**What you should do**
Update the listing below by replacing every "Screen dimensions" with "Screen size" and leaving the rest unchanged.

Stored dataset items:
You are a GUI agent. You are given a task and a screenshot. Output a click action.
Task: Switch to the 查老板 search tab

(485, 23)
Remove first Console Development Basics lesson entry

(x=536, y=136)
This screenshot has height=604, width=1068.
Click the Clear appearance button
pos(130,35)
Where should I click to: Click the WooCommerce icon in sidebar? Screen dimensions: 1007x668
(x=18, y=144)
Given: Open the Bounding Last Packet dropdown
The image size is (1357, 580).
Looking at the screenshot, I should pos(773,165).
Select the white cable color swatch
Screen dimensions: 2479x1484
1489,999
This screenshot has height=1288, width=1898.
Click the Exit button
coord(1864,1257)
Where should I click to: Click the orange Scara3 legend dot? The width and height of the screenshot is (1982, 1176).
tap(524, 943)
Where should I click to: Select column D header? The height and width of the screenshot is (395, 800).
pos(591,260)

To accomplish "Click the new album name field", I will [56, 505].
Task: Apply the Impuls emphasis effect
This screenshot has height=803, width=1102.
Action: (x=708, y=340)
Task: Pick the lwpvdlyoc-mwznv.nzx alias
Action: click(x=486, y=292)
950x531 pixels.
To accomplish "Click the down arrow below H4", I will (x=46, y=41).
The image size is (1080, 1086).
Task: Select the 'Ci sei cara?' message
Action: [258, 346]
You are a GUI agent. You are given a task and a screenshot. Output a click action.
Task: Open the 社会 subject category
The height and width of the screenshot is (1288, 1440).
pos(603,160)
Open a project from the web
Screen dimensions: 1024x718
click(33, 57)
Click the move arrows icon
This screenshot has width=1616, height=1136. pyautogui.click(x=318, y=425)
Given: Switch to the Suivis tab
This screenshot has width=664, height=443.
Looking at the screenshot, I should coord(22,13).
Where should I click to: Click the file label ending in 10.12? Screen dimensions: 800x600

**Final result**
You are a GUI agent. You are given a task and a screenshot. Output a click action.
Task: Switch to the 查老板 search tab

(485, 23)
Remove first Console Development Basics lesson entry

(x=536, y=136)
This screenshot has height=604, width=1068.
Click the Clear appearance button
pos(130,35)
Where should I click to: Click the WooCommerce icon in sidebar? Screen size: 1007x668
(x=18, y=144)
Given: Open the Bounding Last Packet dropdown
The image size is (1357, 580).
Looking at the screenshot, I should pos(773,165).
Select the white cable color swatch
Screen size: 2479x1484
1489,999
This screenshot has height=1288, width=1898.
Click the Exit button
coord(1864,1257)
Where should I click to: Click the orange Scara3 legend dot? The width and height of the screenshot is (1982, 1176).
tap(524, 943)
Where should I click to: Select column D header? The height and width of the screenshot is (395, 800).
pos(591,260)

To accomplish "Click the new album name field", I will [56, 505].
Task: Apply the Impuls emphasis effect
This screenshot has height=803, width=1102.
Action: (x=708, y=340)
Task: Pick the lwpvdlyoc-mwznv.nzx alias
Action: click(x=486, y=292)
950x531 pixels.
To accomplish "Click the down arrow below H4", I will (x=46, y=41).
The image size is (1080, 1086).
Task: Select the 'Ci sei cara?' message
Action: [258, 346]
You are a GUI agent. You are given a task and a screenshot. Output a click action.
Task: Open the 社会 subject category
The height and width of the screenshot is (1288, 1440).
pos(603,160)
Open a project from the web
Screen size: 1024x718
click(33, 57)
Click the move arrows icon
This screenshot has width=1616, height=1136. pyautogui.click(x=318, y=425)
Given: Switch to the Suivis tab
This screenshot has width=664, height=443.
Looking at the screenshot, I should coord(22,13).
Where should I click to: Click the file label ending in 10.12? Screen size: 800x600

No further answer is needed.